Juliette , elle, écrivit ces deux mille lettres qui revinrent un jour, dans les tiroirs d’un bureau, après la mort de Heinz R., et quand son fils devant l’océan rêvait qu’un homme venait les chercher, elle et lui, peut-être attendait-elle aussi. Pourtant c’est toujours à Arcachon, non plus dans la villa Florida mais dans une petite maison de la Teste du Buch, qu’elle est morte. Son mari silencieux et elle, presque en même temps.
Il y a dans le texte de Tristan Cabral, des restes de rage, des colères, des tristesses qui ne se réparent pas. Aux enterrements, celui de Juliette, celui de Heinz , personne ne dit jamais qu’il est le fils. « Pour moi, le temps était venu »,écrit-il. « Il fallait que j’aille à la mer ». Mais avant, il a vu le monde, Dieu, l’embellie de 68 et après, il fut ouvrier ou prof de philo, détenu, écrivit au Mont Athos, reçut la lettre d’un éditeur en Argentine.
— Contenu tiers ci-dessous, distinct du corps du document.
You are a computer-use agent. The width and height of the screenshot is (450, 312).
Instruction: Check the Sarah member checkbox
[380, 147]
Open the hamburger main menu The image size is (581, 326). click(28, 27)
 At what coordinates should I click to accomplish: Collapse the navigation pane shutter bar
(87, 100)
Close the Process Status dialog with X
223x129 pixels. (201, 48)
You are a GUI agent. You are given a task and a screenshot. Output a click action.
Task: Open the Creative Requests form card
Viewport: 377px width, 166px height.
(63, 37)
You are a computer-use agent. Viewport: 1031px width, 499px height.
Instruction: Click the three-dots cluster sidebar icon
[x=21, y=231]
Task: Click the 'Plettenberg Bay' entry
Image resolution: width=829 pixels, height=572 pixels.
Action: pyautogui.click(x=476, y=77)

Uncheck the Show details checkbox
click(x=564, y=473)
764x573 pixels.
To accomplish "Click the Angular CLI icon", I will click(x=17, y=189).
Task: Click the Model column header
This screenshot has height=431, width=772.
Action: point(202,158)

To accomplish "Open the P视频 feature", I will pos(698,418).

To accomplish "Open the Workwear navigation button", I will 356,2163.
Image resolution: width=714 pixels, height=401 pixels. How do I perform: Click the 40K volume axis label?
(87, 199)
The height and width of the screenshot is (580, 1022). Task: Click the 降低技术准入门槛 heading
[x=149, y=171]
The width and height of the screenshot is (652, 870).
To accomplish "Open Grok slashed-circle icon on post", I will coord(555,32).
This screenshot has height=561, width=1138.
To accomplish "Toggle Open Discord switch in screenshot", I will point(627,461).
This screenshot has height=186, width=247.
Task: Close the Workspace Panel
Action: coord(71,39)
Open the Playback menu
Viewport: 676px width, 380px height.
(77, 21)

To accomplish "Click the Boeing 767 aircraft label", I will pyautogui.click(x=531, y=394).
C’est ce même éditeur, Pierre Drachline, qui le publie aujourd’hui.
Sans doute a-t’il fallu toutes ces années, avec les photos de Juliette et de Heinz, puis celle de sa fille Sarah, emportées partout avec lui, pour que le récit puisse aussi devenir littérature, que les mots souvent répétés par Juliette le long des plages puissent s’inscrire : « Y-a-t’il du mal à vivre ? »

Juliette ou le chemin des immortelles, Tristan Cabral, Cherche-midi éditeur, 91 pages, 13 €.